The first book was two stories in one. I had heard the titles before, but not the stories. I am so glad I started at the beginning, though. Here we get the complete timeline of how Watson and Sherlock met, how Watson comes to understand him and his methods, and how they grow to be close friends. We also get Watson meeting Mary! The first story is not all that memorable itself, but worth reading just for these character-building reasons. The only thing I didn’t like about it was that it included a large bit of backstory set in the American West, which took away from the mood I typically go to Sherlock for. The second story is interesting, a bit more exotic, and complex enough to hold your attention. I didn’t agree whole-heartedly with the way it was presented, as it was less than of a whodunit than a how-dunit, but that’s okay. It had lots of color, shall we say? Convicts and con men and double-crosses – much of it set in colonial India, with all that entails.

The Adventures of Sherlock Holmes (#3)

This is an eclectic collection of stories in which many of those featured don’t actually involve crimes. I dearly love the different voices of Watson and Holmes, as they are clearly delineated. And finally by this point I was able to get away from picturing Martin Freeman and Benedict Cumberbatch in my head! This was a struggle in the first volume, let me tell you. These are all very quick and somewhat slight, but with good detail and lots of that murky London fog. There are 12 stories in all.
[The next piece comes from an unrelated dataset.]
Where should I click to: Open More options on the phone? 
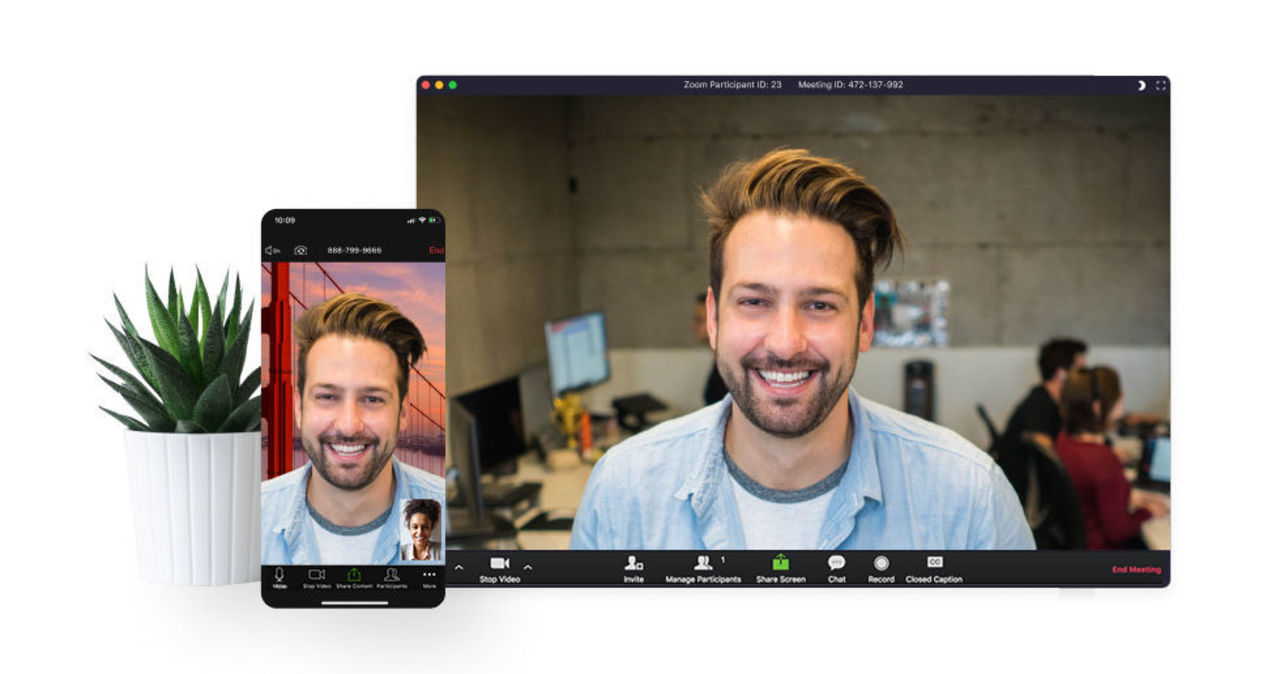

Some of them were very curious, and I especially liked A Scandal in Bohemia (in which we meet Irene Adler!), The Red-Headed League, and the Blue Carbuncle. Just about every kind of crime you can imagine is included in here.

The Memories of Sherlock Holmes (#4)

I found these a bit better than the last volume, because they were more involved. So many of the stories had quotes that I had heard elsewhere – “the curious incident of the dog in the night time,” and the reference to the code word Norbury. I love seeing how these things were treated in the BBC production, and how they originally appeared. That is really why I wanted to read the books in the first place. Again, though, a lot of these stories were nebulous as to their actual endings. They were cons, or jilted love, or some such things. I liked The Musgrave Ritual (which harkens a bit towards The Hound of the Bakervilles) and The Naval Treaty best, I think. But they were all very good, and included such varied settings and issues, that it really kept me reading.

The Hound of the Baskervilles (#5)

This is a full-length story, and I really do like it when he hunkers down and make a novel out of it. I loved the setting of this – the atmospheric spookiness of the moors. It is done so well, it made me want to pick up Wuthering Heights just to keep being spooked! It’s almost like the setting is another character in this novel. It has much more to do with setting than the short stories all set in London. And the story was intriguing, full of foreboding. There are all kinds of threats, hair-raising adventures on the moor, Neolithic ruins (about which I greatly enjoyed Watson’s ruminations!), and all sorts of folks pretending to be something they are not. It keeps you hopping. I saw this as a stage play when I was really young, and while it was a professional children’s theater production, I don’t remember much of the story. I just knew there was this black baying hound off stage. It suffers some from being produced, I think. You just need to get your head on to the moors.

I’ll continue on with the series, though I don’t have any more of the volumes until The Casebook of Sherlock Holmes, which is apparently the final book. I wouldn’t want to skip ahead, though. I think the character-building is one of the best things about this series. There has to be a reason why these characters have had the staying power they have – Conan Doyle takes great pains to make it just right, to make their relationships ring true, and to give each person a distinct voice.

If you like mysteries or like reading classics, you should definitely get your hands on these. There are a multitude of editions, as they are in the public domain. But it’s worth picking up a nice volume. You’ll want to keep them.